ORLANDO, Fla. – Call it a rookie mistake by a rookie judge.

Just hours after ordering that no more details in the criminal prosecution of former NASA astronaut Lisa Nowak be made public Thursday, Orange Circuit Court Judge Marc Lubet backed down.

A newly sworn judge handling his first major case, Lubet issued a temporary, verbal order Thursday morning to stop the Orange-Osceola State Attorney’s Office from releasing any documents sought under Florida’s open-records laws until a hearing Tuesday. Prosecutors and media representatives were expected to challenge his instructions.

After fielding questions from an Orlando Sentinel reporter Thursday evening, Lubet released a written order canceling the hearing Tuesday and said he won’t stop prosecutors from releasing any additional records, with the exception of psychological evaluations or notices of an insanity defense.

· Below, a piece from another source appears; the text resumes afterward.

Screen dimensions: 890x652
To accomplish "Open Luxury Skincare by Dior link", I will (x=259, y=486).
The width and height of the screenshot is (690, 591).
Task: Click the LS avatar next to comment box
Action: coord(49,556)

“I further considered my position and decided that everything should be released except the psychological reports,” Lubet said. “The state can send out whatever they want.”

Prosecutors had not seen the order late Thursday.

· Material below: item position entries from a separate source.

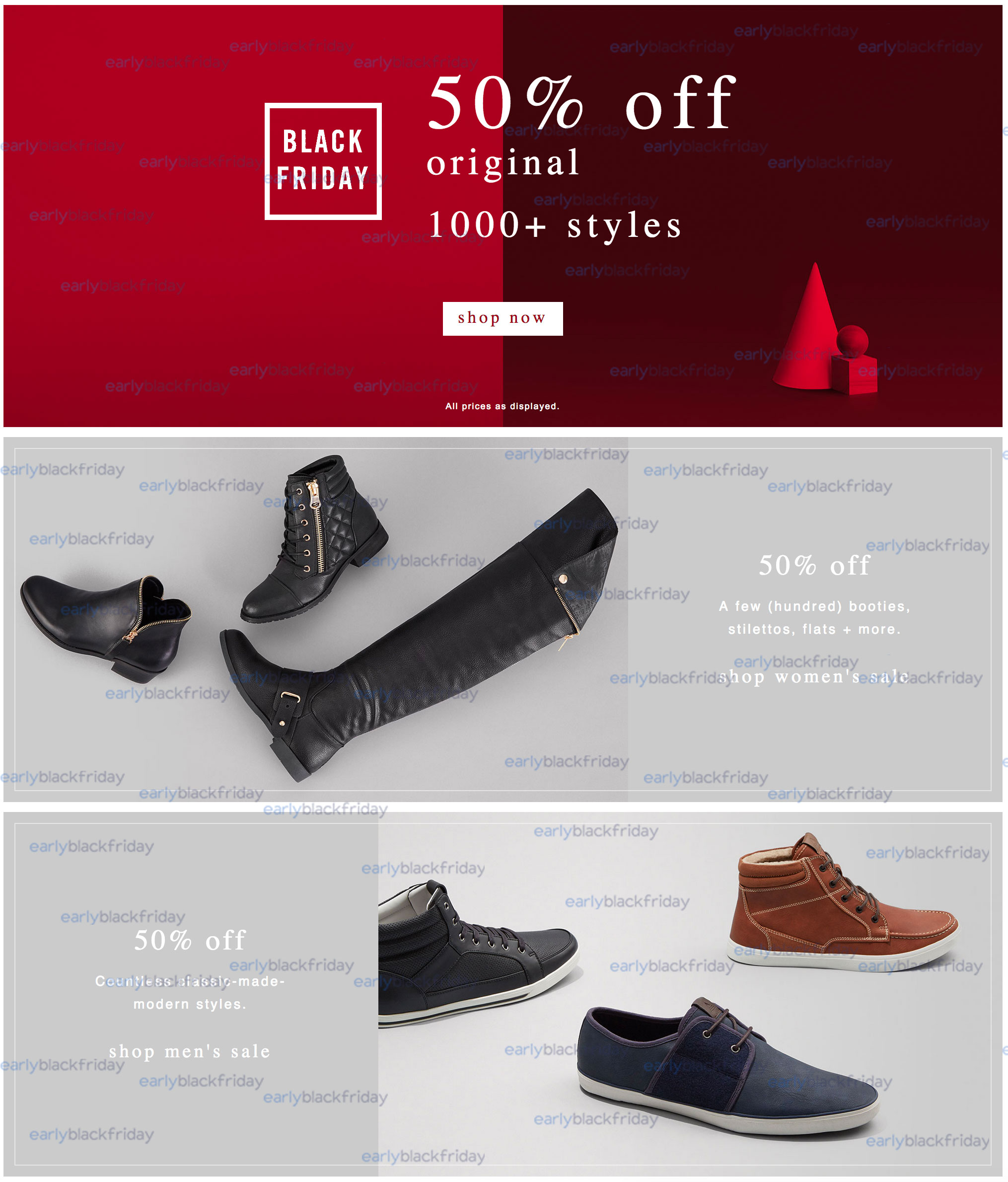Click 'Countless classic-made-modern styles' text
This screenshot has height=1182, width=1008.
189,993
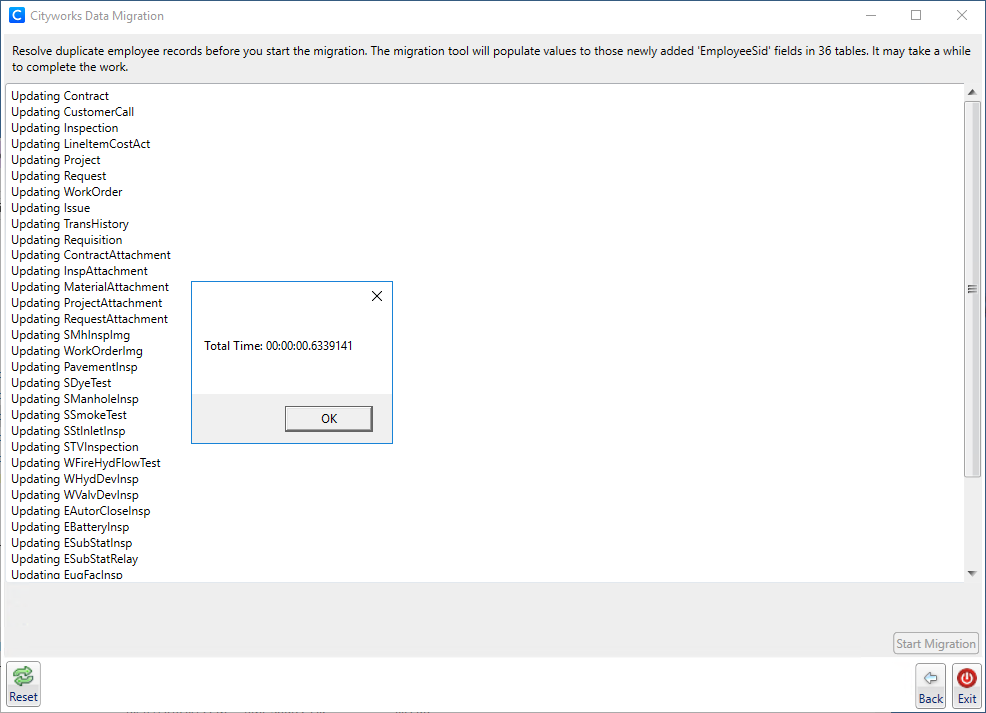Click the 'Updating SSmokeTest' log entry
The height and width of the screenshot is (713, 986).
69,415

“We will review the specifics of the order before we decide what, if anything, needs to be argued,” said State Attorney’s Office spokesman Randy Means.

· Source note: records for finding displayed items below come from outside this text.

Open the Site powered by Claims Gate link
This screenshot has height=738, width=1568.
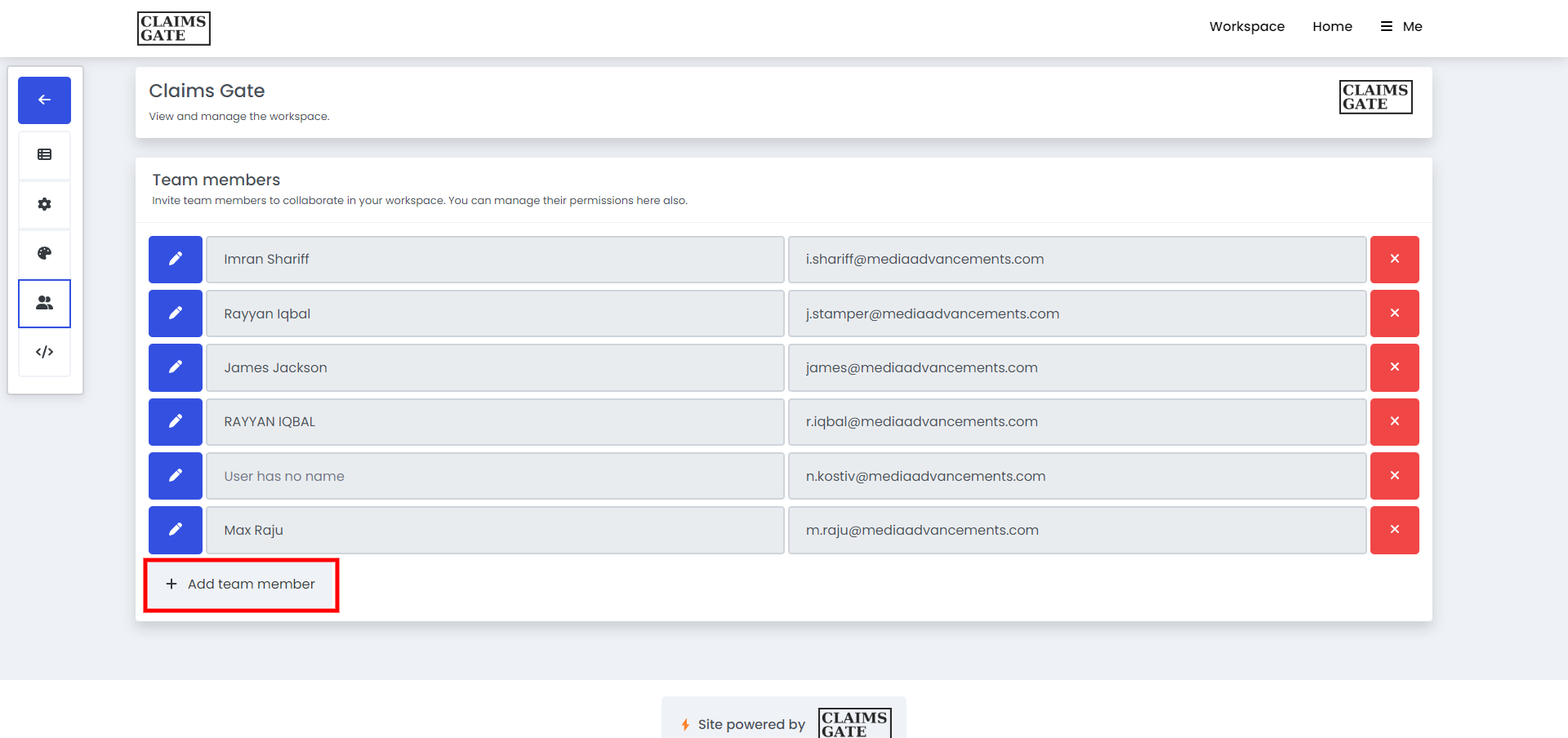783,723
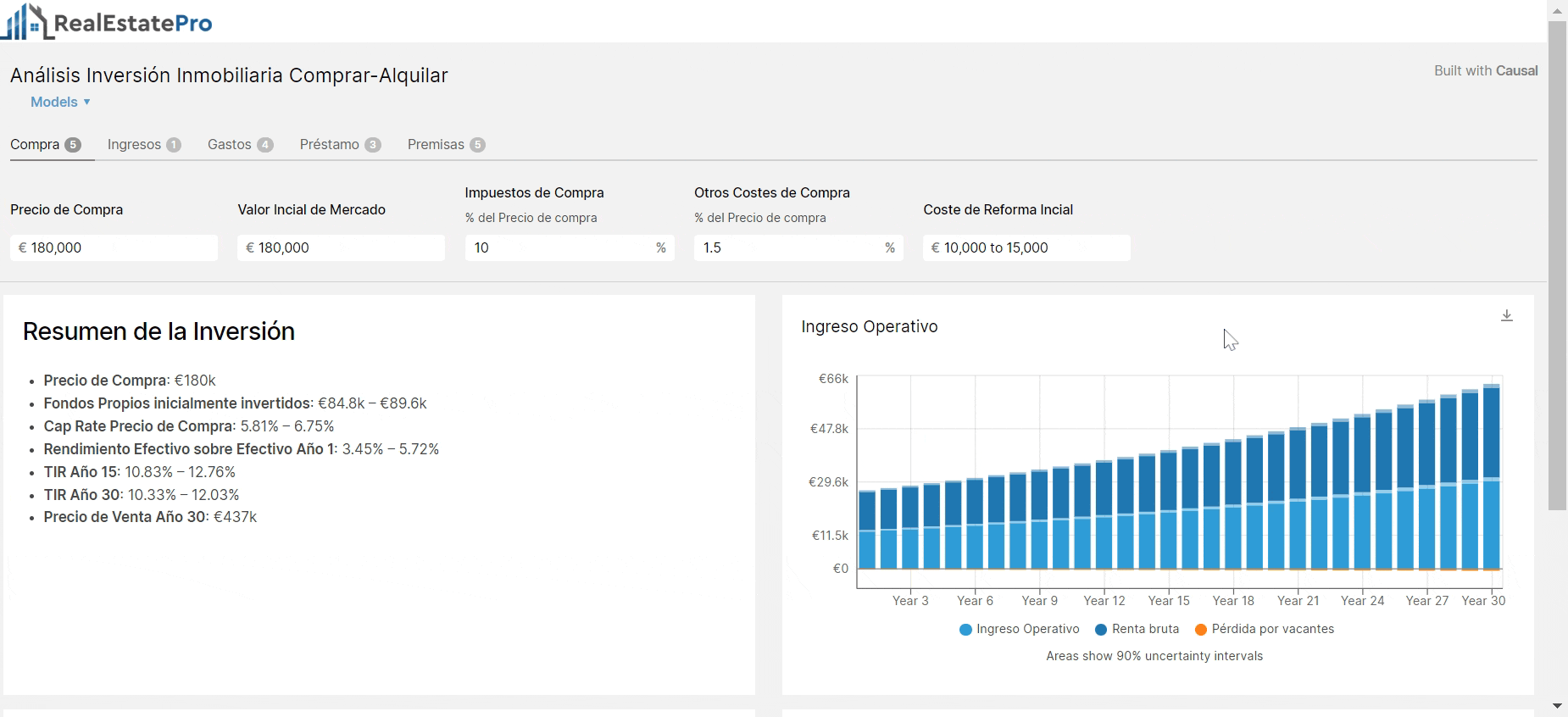The image size is (1568, 717).
Task: Focus the Impuestos de Compra percentage field
Action: [561, 247]
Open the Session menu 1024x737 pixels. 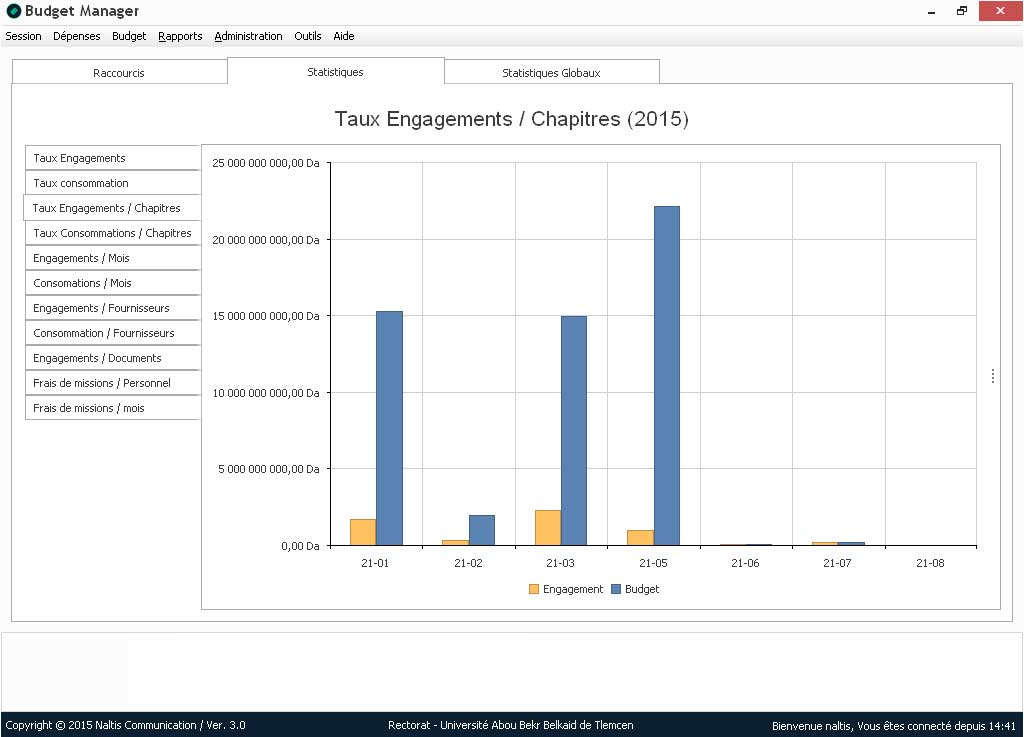pyautogui.click(x=23, y=36)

Lubet, speaking at a routine status hearing Thursday morning, told both sides to stop issuing “press releases” because he wanted to limit pre-trial publicity and guarantee both sides a “fair trial.”

“I’m not entering a gag order at this time,” he said. “I’m just trying to keep the media frenzy down to a dull roar.”

Nowak, 43, was arrested Feb. 5 at Orlando International Airport after driving nearly 1,000 miles from Houston to confront a rival for a space-shuttle pilot’s affections. The case has attracted international media attention.

The judge’s actions surprised both court officials and legal observers because neither side had filed motions to seal any documents. At least two media-law experts said Lubet was out of line for pre-emptively offering to seal court records.

“He’s done something which in my experience – 38 years – is unprecedented,” said Jon Kaney Jr., a Daytona Beach, Fla., attorney and general counsel of the First Amendment Foundation in Tallahassee, Fla. “That’s just unheard of.”

Speaking on Thursday evening to the Sentinel, Lubet insisted he was not muzzling the parties when he asked them to stop communicating with the media.

He acknowledged there was no motion before him to restrict the release of evidence to the media by prosecutors and that he did it “on the court’s motion to see where we are on all the pre-trial publicity.” And he vehemently denied he was acting more like a defense attorney than a judge from the bench, saying his concerns and directives were aimed at “both sides.”

“My sole intent is not to restrict freedom of the press but only to ensure Ms. Nowak and the state get a fair trial in the case,” Lubet said. “My undergraduate degree is in journalism, and I totally respect the freedom of the press.”

Lubet had scheduled an 8:30 a.m. hearing Tuesday to consider sealing the records. Attorneys for The Orlando Sentinel were preparing to challenge.

The State Attorney’s Office also had planned to argue against Lubet’s ruling, on the grounds that the State Attorney’s Office has a “legal responsibility” to follow the public-records law and that the court shouldn’t tell it otherwise, Means said.

In most criminal cases, judges have wide latitude to issue gag orders or seal cases, but that is usually done at the request of one side or the other.

Lubet’s actions in court pleased Donald Lykkebak, Nowak’s attorney. “Of course, it would be a great satisfaction if it wasn’t shared with the world,” Lykkebak told Lubet of the investigative material. “Providing the media access to this is an invasion of privacy.”

When told about Lubet’s reversal Thursday night, Lykkebak said, “I’m fine with it.”

Earlier in the day, Robert Rivas, a Tallahassee attorney specializing in media law, said prosecutors should move to disqualify the judge from the case because he had shown bias for one side.

“Sounds like he wishes he was still practicing defense work,” Rivas said. “A judge is not supposed to do that.”

Last month, prosecutors released the first batch of discovery material to the defense. Those records contained copies of lurid e-mails and love notes seized by Orlando police from Nowak after her arrest as well as interviews with her romantic rival and the male astronaut courted by both women.

Lubet is a former defense attorney who for 32 years defended drug dealers, murderers, cops and also estranged spouses in divorce cases. He attended a weeklong seminar for new judges in January and sat on the bench with fellow judges before assuming his duties.

Nowak, a flight engineer who was on a shuttle mission in July, was charged with attempted kidnapping, burglary with assault and misdemeanor battery for an alleged attack on U.S. Air Force Capt. Colleen Shipman. In January, Shipman had begun dating NASA shuttle pilot Bill Oefelein, the male astronaut who had a relationship with Nowak.

Nowak, who was not in court Thursday, was fired by NASA last month and has been assigned to work for the staff of the Chief of Naval Air Training Command in Corpus Christi, Texas. Her trial is tentatively set for late September.